**Listed records:**
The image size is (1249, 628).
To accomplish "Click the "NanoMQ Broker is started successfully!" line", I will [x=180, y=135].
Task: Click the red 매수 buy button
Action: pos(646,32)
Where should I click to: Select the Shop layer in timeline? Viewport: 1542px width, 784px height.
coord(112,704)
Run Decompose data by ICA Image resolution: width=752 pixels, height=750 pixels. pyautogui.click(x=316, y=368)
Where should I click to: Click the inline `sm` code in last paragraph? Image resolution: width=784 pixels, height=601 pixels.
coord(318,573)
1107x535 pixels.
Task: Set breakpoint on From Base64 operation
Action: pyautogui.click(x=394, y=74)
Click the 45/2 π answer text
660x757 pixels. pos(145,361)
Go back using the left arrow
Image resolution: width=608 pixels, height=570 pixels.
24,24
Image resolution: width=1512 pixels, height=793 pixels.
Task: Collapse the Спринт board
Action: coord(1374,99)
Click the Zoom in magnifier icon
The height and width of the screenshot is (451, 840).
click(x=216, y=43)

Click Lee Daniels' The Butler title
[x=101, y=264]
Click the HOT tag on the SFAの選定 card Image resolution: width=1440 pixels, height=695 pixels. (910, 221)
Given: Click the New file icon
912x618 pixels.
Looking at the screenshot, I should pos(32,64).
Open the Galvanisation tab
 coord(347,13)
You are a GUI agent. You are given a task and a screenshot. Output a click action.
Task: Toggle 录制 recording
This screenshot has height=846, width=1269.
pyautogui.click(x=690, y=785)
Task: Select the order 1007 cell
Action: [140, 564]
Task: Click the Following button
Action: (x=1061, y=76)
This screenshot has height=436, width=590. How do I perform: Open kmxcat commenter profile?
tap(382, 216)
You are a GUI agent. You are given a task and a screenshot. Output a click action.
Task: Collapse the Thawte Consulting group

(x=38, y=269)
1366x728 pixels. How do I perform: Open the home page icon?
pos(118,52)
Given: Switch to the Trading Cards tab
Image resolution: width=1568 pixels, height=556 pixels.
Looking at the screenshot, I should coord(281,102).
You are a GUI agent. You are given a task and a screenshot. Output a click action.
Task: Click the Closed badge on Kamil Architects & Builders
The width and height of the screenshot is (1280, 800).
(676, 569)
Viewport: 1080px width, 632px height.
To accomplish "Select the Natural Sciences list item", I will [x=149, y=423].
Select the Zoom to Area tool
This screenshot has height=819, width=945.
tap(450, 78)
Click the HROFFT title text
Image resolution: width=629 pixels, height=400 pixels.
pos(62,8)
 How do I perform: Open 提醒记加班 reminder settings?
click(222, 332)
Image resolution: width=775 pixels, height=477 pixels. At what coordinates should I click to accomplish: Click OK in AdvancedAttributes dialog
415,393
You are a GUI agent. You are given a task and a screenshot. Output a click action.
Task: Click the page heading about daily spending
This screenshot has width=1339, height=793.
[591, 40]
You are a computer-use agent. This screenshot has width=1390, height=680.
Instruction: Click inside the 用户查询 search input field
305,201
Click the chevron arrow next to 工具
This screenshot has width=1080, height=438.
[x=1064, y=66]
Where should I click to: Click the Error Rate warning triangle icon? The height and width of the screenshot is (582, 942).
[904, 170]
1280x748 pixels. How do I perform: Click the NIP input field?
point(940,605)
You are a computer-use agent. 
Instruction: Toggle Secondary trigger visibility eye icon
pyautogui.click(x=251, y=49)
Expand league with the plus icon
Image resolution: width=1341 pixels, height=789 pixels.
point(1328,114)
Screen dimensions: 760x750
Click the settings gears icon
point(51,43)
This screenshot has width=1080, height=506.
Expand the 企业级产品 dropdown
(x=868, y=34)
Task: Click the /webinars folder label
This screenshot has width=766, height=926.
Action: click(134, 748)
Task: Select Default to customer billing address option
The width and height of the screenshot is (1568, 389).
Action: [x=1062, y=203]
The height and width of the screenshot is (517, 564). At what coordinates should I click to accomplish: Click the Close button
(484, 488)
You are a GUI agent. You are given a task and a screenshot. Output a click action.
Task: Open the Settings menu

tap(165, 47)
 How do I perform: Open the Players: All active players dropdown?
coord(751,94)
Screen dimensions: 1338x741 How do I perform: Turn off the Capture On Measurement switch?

**About this exercise:** Whenever the string "dimensions" shows up in a line above, copy that line.

**Your response:**
Screen dimensions: 760x750
Screen dimensions: 1338x741 How do I perform: Turn off the Capture On Measurement switch?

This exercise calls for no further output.